Prof. Dr. Osman Metin Öztürk
ABD’de, Suriye’ye ve Afganistan’a ilişkin olarak açıklanan çekilme kararları sonrasında, ABD’nin uluslararası uyuşmazlıklara askeri açıdan angaje olması tartışılıyor ve bu tartışma bağlamında “Powell Doktrini” hatırlanmış, bu doktrin öne çıkmış gözüküyor.[i]
Hemen ifade edeyim, “Powell Doktrini”, Colin L. Powell’ın görüşlerini yansıtan ve bu nedenle bu ad ile anılan bir belgedir. Colin L. Powell, Körfez Harekâtını (ve Çekiç Güç uygulamasının başlangıcını) içeren 1989-1993 yılları arasında ABD Genelkurmay Başkanı’dır. Sonrasında (2001-2005) ise, ABD Dışişleri Bakanı’dır ve ABD’nin tarihinde Dışişleri Bakanlığı görevine getirilmiş ilk “siyah”tır. Colin L. Powell, bu görevleri üzerinden, Türkiye’de tanınan bir isimdir ve yerine getirdiği görevler, “Powell Doktrini”ni önemli kılmaktadır. Körfez Harekâtı, bana göre, ABD açısından, “Powel Doktrini”nin başarısına işaret eder.
Peki, “Powell Doktrini”nin özü nedir? Özü şudur: ABD’nin askeri güç kullanımı, sadece hayati ulusal çıkarlara hizmet için söz konusu olmalı ve böyle bir durumda da askeri güç kullanımı muhatabını “ezici bir biçimde” olmalıdır. ABD, sadece ülkenin yaşamsal çıkarları için askeri güç kullanmaya odaklanmalı; ancak bu, ABD için, “tatmin edici” bir sonuca varabilecek çatışmalara hazır olmayı da dışlamamalıdır.
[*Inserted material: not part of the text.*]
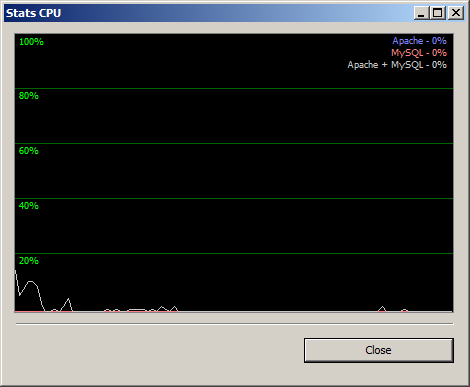Click the Apache - 0% legend label
The image size is (470, 387).
coord(419,41)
ABD’nin sıcak bir çatışmaya katılımı; açık, gerçekçi ve ulaşılabilir siyasi hedeflere, Amerikan halkının güçlü desteğine ve açıkça tanımlanmış bir stratejiye dayalı olmalıdır.[ii]
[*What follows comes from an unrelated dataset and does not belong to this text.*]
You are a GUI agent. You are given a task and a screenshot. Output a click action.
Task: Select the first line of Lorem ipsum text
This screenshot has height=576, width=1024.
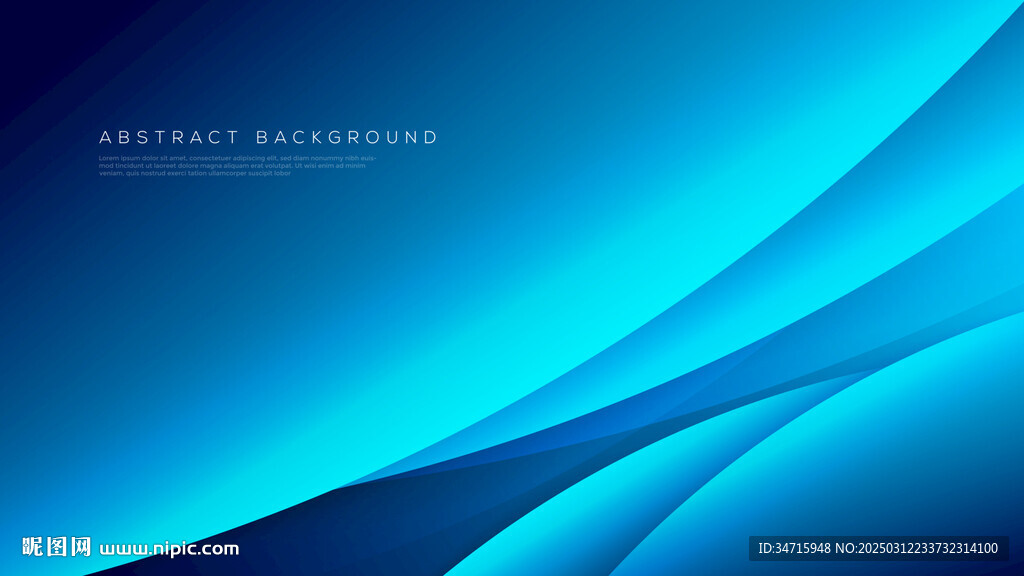(237, 158)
Colin L. Powell’ın, Genelkurmay Başkanı ve Dışişleri Bakanı olduğu yıllardaki ABD ile bugünkü ABD, şüphesiz çok farklıdır. Gücünün zirvesinde ve uluslararası politikada tek süper güç olan ABD’den, bugün “iniş sürecindeki” ABD’ye gelinmiştir. Küresel ortamda ciddi değişiklikler olmuş, olmaktadır. Böyle bakılınca, “döneminin ürünü” Powel Doktrini’nin, “gözden geçirilmiş olsa bile” bugün işe yarayıp yaramayacağı tartışmalı olacaktır. Körfez Harekâtı’nda “ezici” gücünü gerçekten ve eylemli olarak ortaya koyabilmiş ABD’nin, bugün aynı şeyi Suriye’de, Afganistan’da, Doğu Avrupa’da ya da Arktika’da gerçekleştirmesi ne kadar mümkün görülebiliyor? Ya da uzayın kullanımına ilişkin olarak bugün ABD’nin ismi ne kadar geçiyor? Belli ki, işler iyi gitmemektedir ve ABD bir arayış içindedir. Küresel koşullardaki ve ABD’deki değişimi dikkate alan bir arayış söz konusudur. ABD’yi eski güçlü günlerine döndürme ihtimali oldukça zayıf görünse bile; bu arayış, ABD adına olumludur. Çünkü en azından durumunun farkında olunduğuna işaret eder.
ABD’de bunlar olurken, Türkiye’de de, 2. Ordu Komutanı Orgeneral Metin Temel’in bu görevinden alınarak, Genelkurmay Denetleme ve Değerlendirme Başkanlığı’na atanması[iii] tartışılmaktadır. Söz konusu atama; (i) Orgeneral Temel’in “pasif göreve alınması” şeklinde alınmakta, (ii) atamanın arkasında Fırat’ın doğusuna yapılacak harekât konusunda yaşanan görüş ayrılıkları olduğu ifade edilmekte ve (iii) bu durum dönemin Cumhurbaşkanı Turgut Özal’ın Irak harekâtına katılma kararına katılmayan dönemin Genelkurmay Başkanı Orgeneral Necip Torumtay’ın 03 Aralık 1990 tarihinde görevinden istifa etmesi olayı ile karşılaştırılmaktadır.[iv]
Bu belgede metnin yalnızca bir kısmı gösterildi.